The Kelkar Committee’s recommendations on fiscal consolidation balance on the edge of either sounding clichéd or making impractical suggestions. The report goes on at length to say that India is in a precarious state and resembles its situation in 1991 when we had a crisis, which can be debated. It offers nothing really new and puts numbers to the fiscal impact of various measures that should be implemented. It talks of a fiscal deficit range of 5.2% to 6.1% depending on whether or not we choose to act.
There are basically seven issues that come to mind here. First, the committee talks of reducing the gap between the economic cost and issue price of foodgrains. This is not really practical because both the policies are guided by different motivations. The ministry of agriculture fixes the minimum support price to ensure that the farmers get a better income every year, while the issue price has been pegged ostensibly to protect the vulnerable sections. Increasing the issue price is a logical option which has always been there, but has been desisted from on the grounds of protecting consumers from food inflation, especially when it is running at a double digit level. Therefore, the suggestion is just as logical and impractical as saying that the government should run a close-ended procurement programme.
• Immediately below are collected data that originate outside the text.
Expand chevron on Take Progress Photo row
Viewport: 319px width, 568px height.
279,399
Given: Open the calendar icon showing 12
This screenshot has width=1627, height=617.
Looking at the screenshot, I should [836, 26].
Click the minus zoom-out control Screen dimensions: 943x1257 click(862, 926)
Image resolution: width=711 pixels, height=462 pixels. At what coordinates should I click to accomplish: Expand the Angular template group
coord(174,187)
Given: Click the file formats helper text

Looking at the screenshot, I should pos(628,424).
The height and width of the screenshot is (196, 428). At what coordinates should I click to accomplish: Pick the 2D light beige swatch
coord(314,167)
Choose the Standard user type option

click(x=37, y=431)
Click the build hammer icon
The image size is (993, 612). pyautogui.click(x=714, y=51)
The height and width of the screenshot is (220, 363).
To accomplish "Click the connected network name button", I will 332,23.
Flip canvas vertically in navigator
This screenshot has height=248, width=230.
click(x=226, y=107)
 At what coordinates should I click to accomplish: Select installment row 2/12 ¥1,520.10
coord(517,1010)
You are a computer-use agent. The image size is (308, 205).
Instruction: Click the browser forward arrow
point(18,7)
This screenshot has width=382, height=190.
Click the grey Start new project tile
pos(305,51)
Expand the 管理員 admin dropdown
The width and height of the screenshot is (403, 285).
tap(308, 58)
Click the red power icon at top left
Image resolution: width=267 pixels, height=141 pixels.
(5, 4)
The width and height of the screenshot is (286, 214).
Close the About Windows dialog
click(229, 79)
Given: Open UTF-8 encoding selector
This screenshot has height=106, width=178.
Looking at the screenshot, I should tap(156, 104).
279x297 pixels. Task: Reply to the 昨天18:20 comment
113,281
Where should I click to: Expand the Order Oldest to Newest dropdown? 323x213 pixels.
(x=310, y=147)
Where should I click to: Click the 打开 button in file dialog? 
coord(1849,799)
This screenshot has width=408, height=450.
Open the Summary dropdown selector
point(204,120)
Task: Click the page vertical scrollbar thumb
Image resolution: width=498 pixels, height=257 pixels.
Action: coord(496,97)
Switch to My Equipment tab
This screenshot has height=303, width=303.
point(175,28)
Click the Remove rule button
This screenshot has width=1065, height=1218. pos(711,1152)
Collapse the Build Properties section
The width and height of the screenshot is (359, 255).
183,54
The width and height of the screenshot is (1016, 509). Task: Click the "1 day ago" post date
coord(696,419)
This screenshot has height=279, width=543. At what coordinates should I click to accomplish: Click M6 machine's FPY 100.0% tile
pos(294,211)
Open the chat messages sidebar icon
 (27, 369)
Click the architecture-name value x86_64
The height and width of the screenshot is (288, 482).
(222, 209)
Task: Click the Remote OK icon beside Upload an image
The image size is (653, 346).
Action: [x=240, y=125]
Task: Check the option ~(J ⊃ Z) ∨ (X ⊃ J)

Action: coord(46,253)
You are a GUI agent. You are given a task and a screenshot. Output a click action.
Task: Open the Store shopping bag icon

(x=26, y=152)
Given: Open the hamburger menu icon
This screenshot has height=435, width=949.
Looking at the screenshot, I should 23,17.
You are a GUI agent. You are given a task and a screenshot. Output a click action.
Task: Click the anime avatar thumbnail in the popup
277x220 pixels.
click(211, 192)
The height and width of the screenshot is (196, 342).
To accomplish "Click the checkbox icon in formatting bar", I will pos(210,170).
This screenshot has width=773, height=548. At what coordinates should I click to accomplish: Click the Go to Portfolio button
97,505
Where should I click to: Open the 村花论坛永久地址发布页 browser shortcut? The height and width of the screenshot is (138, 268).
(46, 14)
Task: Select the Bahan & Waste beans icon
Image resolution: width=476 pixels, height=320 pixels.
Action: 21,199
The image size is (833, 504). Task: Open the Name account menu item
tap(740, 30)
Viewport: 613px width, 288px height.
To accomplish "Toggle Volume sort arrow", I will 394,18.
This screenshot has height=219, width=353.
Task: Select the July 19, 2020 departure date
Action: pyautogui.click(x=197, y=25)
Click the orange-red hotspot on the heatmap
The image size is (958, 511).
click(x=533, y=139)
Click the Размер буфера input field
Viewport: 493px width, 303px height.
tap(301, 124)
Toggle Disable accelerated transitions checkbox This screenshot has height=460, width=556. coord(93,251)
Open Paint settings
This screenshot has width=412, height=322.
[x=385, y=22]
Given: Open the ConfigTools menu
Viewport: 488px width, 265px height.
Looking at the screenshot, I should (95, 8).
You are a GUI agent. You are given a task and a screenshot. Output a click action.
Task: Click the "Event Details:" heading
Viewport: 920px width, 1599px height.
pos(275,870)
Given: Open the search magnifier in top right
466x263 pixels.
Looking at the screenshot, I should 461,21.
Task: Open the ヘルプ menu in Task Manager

Second, the Committee talks at length about the fuel subsidy being a sore thumb. It does not recognise that while the reason for not raising prices could mainly be political, there has been a substantial inflation buffer provided through this route. Increasing prices are seriously inflationary and not only with a short-term effect, as claimed in the report.
Third, it is a bit too pessimistic on disinvestment and concludes that not more than R10,000 crore would be garnered, which again can be contested. The government has already announced a fairly aggressive programme for disinvestment, which will probably take us closer to the targeted amount of R30,000 crore.
Fourth, the committee has spoken of how the fuel subsidy bill will be exceeded as the targeted amount of R43,500 crore has already been nearly exhausted. An issue missed is that the budget had assumed a price of $115/barrel for the year, and the price has been lower for most of the year. Clearly, the budget had gotten its numbers wrong.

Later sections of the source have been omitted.